Le Secrétaire général de l’ONU, Ban Ki-moon, a exhorté vendredi les ministres des pays de l’Afrique centrale réunis à Kinshasa à adopter un instrument juridique pour combattre le trafic illicite d’armes, ce qui aiderait à réduire la violence dans la région.

des armes légères et de petit calibre, de leurs munitions

« Le lien entre le trafic des armes et d’autres activités illicites est de plus en plus difficile à contester. Et pourtant, l’Afrique centrale reste l’une des rares sous-régions de l’Afrique à ne pas disposer d’un instrument juridiquement obligatoire pour lutter contre ce phénomène », a dit M. Ban dans un message lu par Sahle-Work Zewde, le chef du Bureau intégré de consolidation de la paix des Nations Unies en République centrafricaine.

Le message était adressé aux participants de la 30e réunion ministérielle du Comité consultatif permanent des Nations Unies chargé des questions de sécurité en Afrique centrale.

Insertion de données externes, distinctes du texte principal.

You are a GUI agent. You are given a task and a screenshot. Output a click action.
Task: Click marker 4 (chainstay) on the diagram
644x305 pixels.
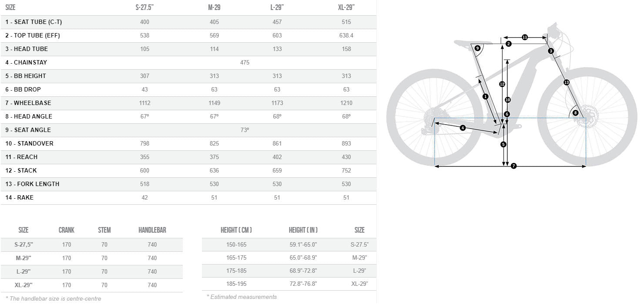(463, 128)
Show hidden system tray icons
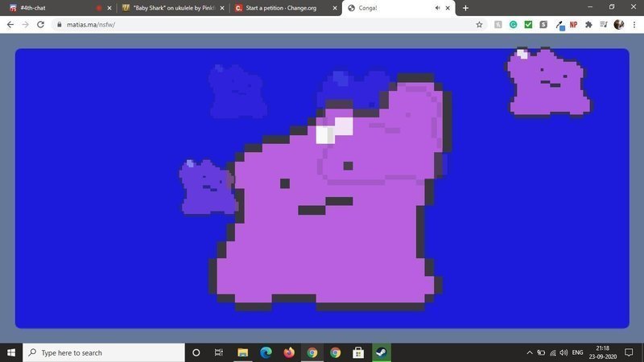This screenshot has height=362, width=644. pos(530,352)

La réunion est consacrée à l’examen du texte révisé du projet d’instrument juridique élaboré par le Centre régional des Nations Unies pour la paix et le désarmement en Afrique.

« J’espère que la réunion ministérielle adoptera la Convention de l’Afrique centrale pour le contrôle des armes légères et de petit calibre, de leurs munitions et de toutes pièces et composantes pouvant servir à leur fabrication, réparation et assemblage », a dit le Secrétaire général de l’ONU. « Ceci marquerait une étape importante et aiderait à réduire la violence et à apporter des dividendes indéniables en matière de paix et de sécurité aux Etats de la région ».

Ban Ki-moon a noté que « des périodes prolongées d’instabilité dans plusieurs Etats compromettent incontestablement l’action entreprise pour atteindre les Objectifs du Millénaire pour le développement et tirer le meilleur parti possible des richesses naturelles considérables de la région. »

Il a encouragé les participants à continuer d’utiliser le Comité consultatif permanent en tant que mécanisme permettant de renforcer la confiance entre les Etats de la sous-région.

En outre, il a proposé que l’ONU crée à Libreville, au Gabon, un bureau politique chargé d;apporter un soutien aux efforts menés par la Communauté économique des Etats d’Afrique centrale (CEEAC) et par les Etats de la sous-région pour promouvoir la stabilité et la sécurité. « Je compte sur votre appui continu aux efforts que nous déployons pour faire de ce bureau une réalité », a dit M. Ban.